Figure 3 shows a simulation of the adsorption of a more complicated molecule, a cyclodextrin derivative (cf. the inset) on gold (surface not shown). In this case the simulation predicted a two-layer structure within the adsorbed monolayer (top: the two pseudo layers shown separately; bottom: actual monolayer). Both the packing density and the layer thickness were found within a few percent of the experimental result. Simulations of this type serve to understand the interaction of receptor-layers with guest molecules.
Figure 3 Simulation of a cyclodextrin derivative (inset) on gold. Separate representation (top) of the two layers which have formed during the adsorption of one monolayer (bottom) from solution. The gold substrate is omitted in this picture.
Figure 4 again shows a MD snapshot. Here the system contains 30000 interaction sites distributed over 3350 surfactant molecules (each consisting of four hydrophilic green and four hydrophobic white spheres) and 3200 water molecules (red spheres). The large picture shows the system close to equilibrium, whereas the inset shows the same system at the beginning of the simulation, when the surfactant distribution is random. Simulations of this type help to understand the formation of complex phase morphologies in surfactant systems.

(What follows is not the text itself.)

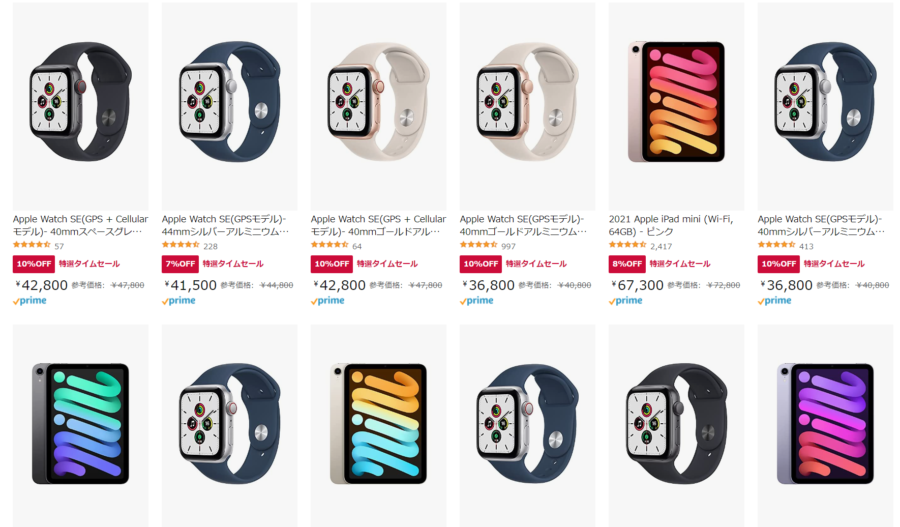Open the space gray iPad mini with green wallpaper
This screenshot has height=527, width=900.
click(80, 425)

Figure 4 MD-simulation of a system containing 30000 interaction sites (shown as spheres of different clor) corresponding to 3350 surfactant and 3200 water molecules. The picture shows a lamellar-type structure near equilibrium. The small system at the bottom right is the initial distribution of interaction sites.
Figure 4a MD-Simulation as in figure 4 bit with additional water (red).

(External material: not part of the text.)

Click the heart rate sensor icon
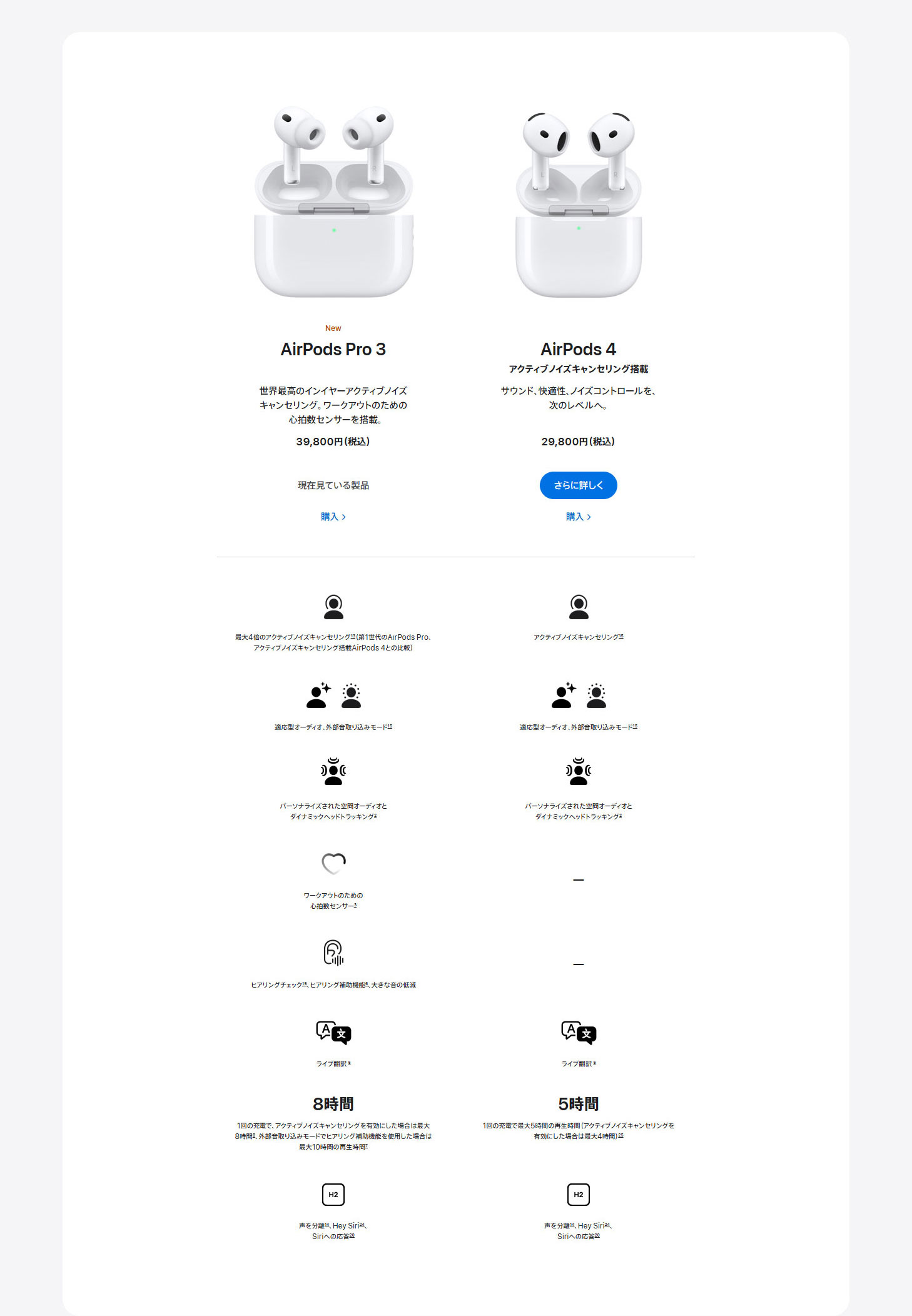[x=333, y=863]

Figure 5 illustrates the path leading from the theoretical description of the conformation of a single polymer in terms of its backbone conformations, determined by the indicated torsion angles, to the test of the final model via the comparison to experimental scattering data (q is the magnitude of the momentum transfer, and I is the intensity; dots represent experimental points) obtain via neutron scattering from the melt. Here the transfer matrix method is used; an additional tool in the tool chest of molecular modelling. The Hamilton-function consists of potential energy terms describing isolated Butane-units, which couple via Pentane-terms. Based on this Ising-type model one may generate polymer conformations like the one shown (lower left). Calculating the average scattering intensity based on a large number of such conformations leads to the solid line shown in the lower right panel. These studies help to understand the relation between macromolecular structure and the properties of polymer materials.
Figure 5 Illustration of a series of steps which lead from the modeling of a chain-like polymer to the calculation of its scattering intensity in the melt.